Nuclear factor kappa B is a proinflammatory cytokine that promotes survival, adhesion, and invasion of cancer cells.17 As a key transcriptional regulator of extracellular proteases, NF‐κΒ activation also contributes to EMT, which is important for cancer metastasis.18 Nuclear factor kappa B activation was assessed by assaying for the expression and location of the NF‐κΒ p65 subunit. Under normal conditions, NF‐κΒ binds to an inhibitor of NF‐κΒ (IκΒ) to form an inactive compound in the plasma. Many chemotherapeutic drugs, including paclitaxel, can induce IκΒ degradation to activate NF‐κΒ in cancer cells.19 When external stimulus causes NF‐κΒ to dissociate from IκΒ, NF‐κΒ is activated and transfers to the nucleus. This process is mediated mainly by the activation of IκΒ kinase (IKK). IKK is composed of a regulatory protein (IKKγ) and a heterodimer of IKKα and IKKβ. As IKK and IκΒ are cytoplasmic proteins, they can only be detected in cytosolic extractions.20 Western blotting (Figure 2) and immunocytochemistry (Figure S1) both show that all paclitaxel‐resistant cells had relatively high expression of NF‐κΒ in their nuclei.

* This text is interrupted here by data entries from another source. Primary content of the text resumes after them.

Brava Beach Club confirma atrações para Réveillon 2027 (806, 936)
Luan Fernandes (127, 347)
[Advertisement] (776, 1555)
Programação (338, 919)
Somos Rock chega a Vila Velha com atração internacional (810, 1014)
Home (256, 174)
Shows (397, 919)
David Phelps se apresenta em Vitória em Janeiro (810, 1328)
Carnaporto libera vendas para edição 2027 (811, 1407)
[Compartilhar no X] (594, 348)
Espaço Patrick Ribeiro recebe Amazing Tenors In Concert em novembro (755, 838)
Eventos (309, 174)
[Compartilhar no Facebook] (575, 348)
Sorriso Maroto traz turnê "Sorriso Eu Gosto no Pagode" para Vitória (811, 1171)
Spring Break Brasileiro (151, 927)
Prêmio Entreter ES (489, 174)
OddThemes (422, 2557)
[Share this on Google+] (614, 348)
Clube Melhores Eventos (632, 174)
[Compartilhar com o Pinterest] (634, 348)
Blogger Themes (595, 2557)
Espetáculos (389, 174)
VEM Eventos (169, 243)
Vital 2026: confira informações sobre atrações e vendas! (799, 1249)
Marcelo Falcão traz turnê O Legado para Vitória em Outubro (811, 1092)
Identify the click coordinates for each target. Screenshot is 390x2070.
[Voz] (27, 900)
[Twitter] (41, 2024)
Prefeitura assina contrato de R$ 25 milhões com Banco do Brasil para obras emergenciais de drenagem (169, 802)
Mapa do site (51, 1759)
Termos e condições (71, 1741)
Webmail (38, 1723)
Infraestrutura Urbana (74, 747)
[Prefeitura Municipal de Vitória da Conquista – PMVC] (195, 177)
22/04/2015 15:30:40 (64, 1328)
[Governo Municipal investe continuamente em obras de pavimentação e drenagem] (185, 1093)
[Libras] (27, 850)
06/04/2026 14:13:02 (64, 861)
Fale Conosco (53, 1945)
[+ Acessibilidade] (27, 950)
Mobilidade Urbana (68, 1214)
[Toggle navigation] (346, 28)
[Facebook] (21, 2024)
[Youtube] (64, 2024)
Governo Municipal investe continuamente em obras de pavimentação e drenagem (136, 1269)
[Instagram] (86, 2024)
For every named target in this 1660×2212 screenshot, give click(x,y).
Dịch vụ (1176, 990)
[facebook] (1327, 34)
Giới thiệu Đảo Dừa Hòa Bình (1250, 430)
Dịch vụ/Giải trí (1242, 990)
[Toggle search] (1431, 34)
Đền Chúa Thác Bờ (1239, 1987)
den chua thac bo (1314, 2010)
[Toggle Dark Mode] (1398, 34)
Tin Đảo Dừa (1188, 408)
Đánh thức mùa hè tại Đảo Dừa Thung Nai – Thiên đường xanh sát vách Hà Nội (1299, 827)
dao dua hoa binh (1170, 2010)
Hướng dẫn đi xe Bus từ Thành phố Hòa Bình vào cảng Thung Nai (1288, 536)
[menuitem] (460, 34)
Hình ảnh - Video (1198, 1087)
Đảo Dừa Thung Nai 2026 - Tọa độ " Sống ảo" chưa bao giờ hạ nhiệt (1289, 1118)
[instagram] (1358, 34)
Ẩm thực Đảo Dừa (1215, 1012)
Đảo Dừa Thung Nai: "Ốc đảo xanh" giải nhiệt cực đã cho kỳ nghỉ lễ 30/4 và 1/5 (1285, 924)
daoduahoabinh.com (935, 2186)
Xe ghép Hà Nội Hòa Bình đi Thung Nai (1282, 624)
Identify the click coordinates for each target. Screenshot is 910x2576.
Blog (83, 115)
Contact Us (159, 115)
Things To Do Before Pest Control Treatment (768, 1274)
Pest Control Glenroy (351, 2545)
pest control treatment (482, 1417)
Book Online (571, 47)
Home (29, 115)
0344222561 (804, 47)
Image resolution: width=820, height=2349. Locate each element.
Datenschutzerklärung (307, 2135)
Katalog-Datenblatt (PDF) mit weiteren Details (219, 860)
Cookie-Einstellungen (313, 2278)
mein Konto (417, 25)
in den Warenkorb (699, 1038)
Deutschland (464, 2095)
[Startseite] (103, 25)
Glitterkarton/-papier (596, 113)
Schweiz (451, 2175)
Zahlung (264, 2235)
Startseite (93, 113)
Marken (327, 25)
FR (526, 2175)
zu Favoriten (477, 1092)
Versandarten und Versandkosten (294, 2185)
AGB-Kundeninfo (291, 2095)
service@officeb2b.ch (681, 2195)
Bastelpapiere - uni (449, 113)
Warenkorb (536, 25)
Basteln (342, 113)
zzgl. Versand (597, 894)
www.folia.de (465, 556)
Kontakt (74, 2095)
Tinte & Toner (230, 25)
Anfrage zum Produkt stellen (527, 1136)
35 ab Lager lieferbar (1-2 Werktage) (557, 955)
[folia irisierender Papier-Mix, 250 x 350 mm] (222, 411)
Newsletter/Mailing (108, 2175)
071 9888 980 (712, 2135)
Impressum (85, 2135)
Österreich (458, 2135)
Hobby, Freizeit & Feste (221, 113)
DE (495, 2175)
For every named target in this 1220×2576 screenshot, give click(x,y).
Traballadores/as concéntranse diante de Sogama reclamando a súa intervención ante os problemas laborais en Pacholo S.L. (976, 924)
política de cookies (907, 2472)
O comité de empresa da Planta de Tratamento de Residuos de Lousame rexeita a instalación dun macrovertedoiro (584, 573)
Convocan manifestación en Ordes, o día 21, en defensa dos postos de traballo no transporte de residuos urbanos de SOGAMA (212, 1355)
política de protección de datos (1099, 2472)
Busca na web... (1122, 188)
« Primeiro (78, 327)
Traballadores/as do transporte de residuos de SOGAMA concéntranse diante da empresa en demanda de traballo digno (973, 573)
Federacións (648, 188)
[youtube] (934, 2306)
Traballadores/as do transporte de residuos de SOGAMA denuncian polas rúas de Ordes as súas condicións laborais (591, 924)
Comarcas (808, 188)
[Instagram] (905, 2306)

The assays also showed that expression of IKKα increased and IκΒα decreased in paclitaxel‐resistant cells. These expression changes were reversed with ATRA treatment. The results suggest that ATRA may prevent the IκΒ degradation and increased expression of IKK induced by paclitaxel. It has been reported that ATRA inhibits NF‐κΒ activation in many cell types.21, 22 In this study, treatment with ATRA was found to reduce NF‐κΒ expression in the nuclei of resistant cells, but not in those of parental colorectal cancer cells. Furthermore, Cx43 transfection does not obviously reduce NF‐κΒ expression in the nuclei of resistant cells. RARα expression is not significantly affected by long‐time paclitaxel treatment, so ATRA can play an effective role in paclitaxel‐resistant cells.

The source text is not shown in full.